Stripe's annual data provides the framework for a thriving and expanding company. Stripe is so big that its growth must be compared to the overall growth of the payments space. By that measure, the company is outperforming its market.

Main development points

According to Stripe, they exceeded the limit of Total payments volume of $1 trillion in 2023, a significant figure. The threshold is certainly impressive, but when recent growth numbers are considered, it becomes even more impressive. According to its data, its payment volume increased by 25% in 2023. If the company processed $1 trillion last year, it would mean processing $800 billion in 2022 and POS revenue of $200 billion in a single anus. It's an impressive result for Stripe's size.

Stripe's fee starts at 2,9%, with an additional 30 cent charge for domestic card transactions. This indicates that the payment volume it added last year, even with volume discounts, represented significant new revenue for the company.
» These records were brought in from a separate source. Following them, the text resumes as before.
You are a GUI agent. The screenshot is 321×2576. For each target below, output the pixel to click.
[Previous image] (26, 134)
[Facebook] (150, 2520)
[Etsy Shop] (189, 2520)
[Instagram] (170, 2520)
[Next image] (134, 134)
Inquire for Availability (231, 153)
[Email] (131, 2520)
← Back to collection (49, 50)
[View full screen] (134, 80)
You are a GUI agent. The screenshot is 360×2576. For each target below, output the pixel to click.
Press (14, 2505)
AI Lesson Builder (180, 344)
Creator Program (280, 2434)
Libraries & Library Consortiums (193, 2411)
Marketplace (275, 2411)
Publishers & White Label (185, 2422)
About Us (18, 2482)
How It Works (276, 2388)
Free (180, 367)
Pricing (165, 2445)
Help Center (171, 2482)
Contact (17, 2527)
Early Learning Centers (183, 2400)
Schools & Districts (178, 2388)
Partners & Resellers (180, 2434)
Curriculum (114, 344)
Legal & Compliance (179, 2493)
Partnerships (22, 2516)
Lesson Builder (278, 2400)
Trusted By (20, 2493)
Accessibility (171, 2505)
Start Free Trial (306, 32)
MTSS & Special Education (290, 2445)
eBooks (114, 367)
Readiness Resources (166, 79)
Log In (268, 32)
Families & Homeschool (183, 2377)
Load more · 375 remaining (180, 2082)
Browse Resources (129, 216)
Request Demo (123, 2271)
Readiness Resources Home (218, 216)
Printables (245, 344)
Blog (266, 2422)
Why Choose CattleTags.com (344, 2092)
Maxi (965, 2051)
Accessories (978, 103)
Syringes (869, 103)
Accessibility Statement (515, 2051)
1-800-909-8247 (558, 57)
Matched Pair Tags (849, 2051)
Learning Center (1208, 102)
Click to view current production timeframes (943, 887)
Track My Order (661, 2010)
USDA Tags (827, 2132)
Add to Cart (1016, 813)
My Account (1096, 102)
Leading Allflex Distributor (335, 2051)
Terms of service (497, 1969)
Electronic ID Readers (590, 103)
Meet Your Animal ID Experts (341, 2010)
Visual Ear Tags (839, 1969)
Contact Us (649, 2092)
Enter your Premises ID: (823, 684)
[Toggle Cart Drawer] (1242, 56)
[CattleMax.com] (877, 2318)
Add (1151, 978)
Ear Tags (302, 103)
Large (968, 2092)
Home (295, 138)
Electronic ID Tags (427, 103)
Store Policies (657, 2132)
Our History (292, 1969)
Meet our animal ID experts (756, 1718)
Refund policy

Income translates into cash flow, which is a crucial measure for investors. The company says it "was strongly cash flow positive in 2023 and expects to be cash flow positive again in 2024," indicating it likely won't need to raise more funding before going public. That may be part of the reason it's not looking for an IPO anytime soon: IPOs are mechanisms for raising funds, and Stripe doesn't currently need it.

Two additional pieces of information stand out.

Now, at least a hundred companies use their service and process a billion dollars or more a year with Stripe. Those companies represent about 10% of its total payments volume, which indicates some concentration of customers (a concern for some investors, although it does not affect the risk radar), but more importantly, it means that Stripe is achieving retain large accounts for a long time. Any company that processes so many payments through Stripe could choose to establish an in-house solution or look for a more in-house alternative. However, the fact that so many large accounts are sticking with Stripe shows that customers won't necessarily abandon the payment services it offers. This portends future growth and income stability.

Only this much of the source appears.